# [WRITTEN REQUEST]
Print this listing again line for line, without changing anything.

# [AVAILABLE RECORDS]
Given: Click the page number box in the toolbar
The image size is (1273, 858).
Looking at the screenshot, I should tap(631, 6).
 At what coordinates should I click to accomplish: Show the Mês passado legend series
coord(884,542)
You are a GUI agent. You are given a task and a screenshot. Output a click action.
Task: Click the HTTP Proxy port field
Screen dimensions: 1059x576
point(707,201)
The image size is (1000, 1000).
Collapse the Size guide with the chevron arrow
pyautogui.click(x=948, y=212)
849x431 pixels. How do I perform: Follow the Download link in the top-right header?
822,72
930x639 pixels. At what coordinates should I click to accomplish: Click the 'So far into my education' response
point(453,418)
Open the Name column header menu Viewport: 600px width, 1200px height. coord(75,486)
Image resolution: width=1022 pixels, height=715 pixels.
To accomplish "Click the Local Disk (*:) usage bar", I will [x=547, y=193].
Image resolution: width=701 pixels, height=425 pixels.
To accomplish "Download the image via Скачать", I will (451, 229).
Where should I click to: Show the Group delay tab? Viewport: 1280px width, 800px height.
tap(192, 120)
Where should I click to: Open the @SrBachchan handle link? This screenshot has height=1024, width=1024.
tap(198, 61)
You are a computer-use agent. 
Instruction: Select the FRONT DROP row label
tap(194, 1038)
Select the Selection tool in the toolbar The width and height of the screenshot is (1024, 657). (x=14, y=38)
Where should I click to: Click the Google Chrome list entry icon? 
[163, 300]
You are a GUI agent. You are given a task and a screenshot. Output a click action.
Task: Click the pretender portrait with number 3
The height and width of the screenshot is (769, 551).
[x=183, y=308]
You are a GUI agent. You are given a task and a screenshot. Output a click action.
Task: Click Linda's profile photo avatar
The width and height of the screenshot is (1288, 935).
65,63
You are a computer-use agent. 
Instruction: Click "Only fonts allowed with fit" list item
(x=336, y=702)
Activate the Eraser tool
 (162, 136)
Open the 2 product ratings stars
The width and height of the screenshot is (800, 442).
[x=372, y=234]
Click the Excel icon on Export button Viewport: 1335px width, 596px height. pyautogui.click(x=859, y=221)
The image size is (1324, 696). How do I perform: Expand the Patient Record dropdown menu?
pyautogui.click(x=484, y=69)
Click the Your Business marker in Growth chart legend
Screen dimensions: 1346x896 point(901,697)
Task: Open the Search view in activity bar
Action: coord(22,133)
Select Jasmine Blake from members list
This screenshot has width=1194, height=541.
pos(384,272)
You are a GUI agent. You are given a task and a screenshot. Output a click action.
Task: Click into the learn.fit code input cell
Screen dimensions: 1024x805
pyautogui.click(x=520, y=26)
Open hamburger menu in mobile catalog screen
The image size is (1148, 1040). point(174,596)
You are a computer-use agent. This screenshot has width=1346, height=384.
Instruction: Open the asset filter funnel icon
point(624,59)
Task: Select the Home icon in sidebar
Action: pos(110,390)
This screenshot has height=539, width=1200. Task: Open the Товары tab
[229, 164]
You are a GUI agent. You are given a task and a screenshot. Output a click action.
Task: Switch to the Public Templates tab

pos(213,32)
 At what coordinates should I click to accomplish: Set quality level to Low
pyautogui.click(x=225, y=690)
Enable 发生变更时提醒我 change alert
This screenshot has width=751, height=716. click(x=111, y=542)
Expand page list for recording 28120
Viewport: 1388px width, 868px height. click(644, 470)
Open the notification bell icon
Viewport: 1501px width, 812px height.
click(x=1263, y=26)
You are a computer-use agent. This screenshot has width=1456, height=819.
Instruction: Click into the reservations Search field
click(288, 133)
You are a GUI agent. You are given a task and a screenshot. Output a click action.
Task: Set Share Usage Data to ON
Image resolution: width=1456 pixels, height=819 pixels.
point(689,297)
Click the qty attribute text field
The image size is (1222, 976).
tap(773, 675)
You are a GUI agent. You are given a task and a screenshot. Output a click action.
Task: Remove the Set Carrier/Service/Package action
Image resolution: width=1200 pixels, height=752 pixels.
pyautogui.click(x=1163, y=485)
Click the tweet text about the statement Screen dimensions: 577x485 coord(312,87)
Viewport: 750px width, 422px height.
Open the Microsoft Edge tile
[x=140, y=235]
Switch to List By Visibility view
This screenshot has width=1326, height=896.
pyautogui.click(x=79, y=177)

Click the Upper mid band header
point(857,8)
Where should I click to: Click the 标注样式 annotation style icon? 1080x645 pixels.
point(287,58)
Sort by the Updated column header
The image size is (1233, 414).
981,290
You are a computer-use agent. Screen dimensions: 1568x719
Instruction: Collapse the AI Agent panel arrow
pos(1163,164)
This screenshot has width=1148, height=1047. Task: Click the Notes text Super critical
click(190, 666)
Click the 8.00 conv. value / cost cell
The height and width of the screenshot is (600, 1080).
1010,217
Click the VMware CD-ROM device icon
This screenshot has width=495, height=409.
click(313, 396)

# [COMPLETE OUTPUT]
Given: Click the page number box in the toolbar
The image size is (1273, 858).
Looking at the screenshot, I should tap(631, 6).
 At what coordinates should I click to accomplish: Show the Mês passado legend series
coord(884,542)
You are a GUI agent. You are given a task and a screenshot. Output a click action.
Task: Click the HTTP Proxy port field
Screen dimensions: 1059x576
point(707,201)
The image size is (1000, 1000).
Collapse the Size guide with the chevron arrow
pyautogui.click(x=948, y=212)
849x431 pixels. How do I perform: Follow the Download link in the top-right header?
822,72
930x639 pixels. At what coordinates should I click to accomplish: Click the 'So far into my education' response
point(453,418)
Open the Name column header menu Viewport: 600px width, 1200px height. coord(75,486)
Image resolution: width=1022 pixels, height=715 pixels.
To accomplish "Click the Local Disk (*:) usage bar", I will [x=547, y=193].
Image resolution: width=701 pixels, height=425 pixels.
To accomplish "Download the image via Скачать", I will (451, 229).
Where should I click to: Show the Group delay tab? Viewport: 1280px width, 800px height.
tap(192, 120)
Where should I click to: Open the @SrBachchan handle link? This screenshot has height=1024, width=1024.
tap(198, 61)
You are a computer-use agent. 
Instruction: Select the FRONT DROP row label
tap(194, 1038)
Select the Selection tool in the toolbar The width and height of the screenshot is (1024, 657). (x=14, y=38)
Where should I click to: Click the Google Chrome list entry icon? 
[163, 300]
You are a GUI agent. You are given a task and a screenshot. Output a click action.
Task: Click the pretender portrait with number 3
The height and width of the screenshot is (769, 551).
[x=183, y=308]
You are a GUI agent. You are given a task and a screenshot. Output a click action.
Task: Click Linda's profile photo avatar
The width and height of the screenshot is (1288, 935).
65,63
You are a computer-use agent. 
Instruction: Click "Only fonts allowed with fit" list item
(x=336, y=702)
Activate the Eraser tool
 (162, 136)
Open the 2 product ratings stars
The width and height of the screenshot is (800, 442).
[x=372, y=234]
Click the Excel icon on Export button Viewport: 1335px width, 596px height. pyautogui.click(x=859, y=221)
The image size is (1324, 696). How do I perform: Expand the Patient Record dropdown menu?
pyautogui.click(x=484, y=69)
Click the Your Business marker in Growth chart legend
Screen dimensions: 1346x896 point(901,697)
Task: Open the Search view in activity bar
Action: coord(22,133)
Select Jasmine Blake from members list
This screenshot has width=1194, height=541.
pos(384,272)
You are a GUI agent. You are given a task and a screenshot. Output a click action.
Task: Click into the learn.fit code input cell
Screen dimensions: 1024x805
pyautogui.click(x=520, y=26)
Open hamburger menu in mobile catalog screen
The image size is (1148, 1040). point(174,596)
You are a computer-use agent. This screenshot has width=1346, height=384.
Instruction: Open the asset filter funnel icon
point(624,59)
Task: Select the Home icon in sidebar
Action: pos(110,390)
This screenshot has height=539, width=1200. Task: Open the Товары tab
[229, 164]
You are a GUI agent. You are given a task and a screenshot. Output a click action.
Task: Switch to the Public Templates tab

pos(213,32)
 At what coordinates should I click to accomplish: Set quality level to Low
pyautogui.click(x=225, y=690)
Enable 发生变更时提醒我 change alert
This screenshot has width=751, height=716. click(x=111, y=542)
Expand page list for recording 28120
Viewport: 1388px width, 868px height. click(644, 470)
Open the notification bell icon
Viewport: 1501px width, 812px height.
click(x=1263, y=26)
You are a computer-use agent. This screenshot has width=1456, height=819.
Instruction: Click into the reservations Search field
click(288, 133)
You are a GUI agent. You are given a task and a screenshot. Output a click action.
Task: Set Share Usage Data to ON
Image resolution: width=1456 pixels, height=819 pixels.
point(689,297)
Click the qty attribute text field
The image size is (1222, 976).
tap(773, 675)
You are a GUI agent. You are given a task and a screenshot. Output a click action.
Task: Remove the Set Carrier/Service/Package action
Image resolution: width=1200 pixels, height=752 pixels.
pyautogui.click(x=1163, y=485)
Click the tweet text about the statement Screen dimensions: 577x485 coord(312,87)
Viewport: 750px width, 422px height.
Open the Microsoft Edge tile
[x=140, y=235]
Switch to List By Visibility view
This screenshot has width=1326, height=896.
pyautogui.click(x=79, y=177)

Click the Upper mid band header
point(857,8)
Where should I click to: Click the 标注样式 annotation style icon? 1080x645 pixels.
point(287,58)
Sort by the Updated column header
The image size is (1233, 414).
981,290
You are a computer-use agent. Screen dimensions: 1568x719
Instruction: Collapse the AI Agent panel arrow
pos(1163,164)
This screenshot has width=1148, height=1047. Task: Click the Notes text Super critical
click(190, 666)
Click the 8.00 conv. value / cost cell
The height and width of the screenshot is (600, 1080).
1010,217
Click the VMware CD-ROM device icon
This screenshot has width=495, height=409.
click(313, 396)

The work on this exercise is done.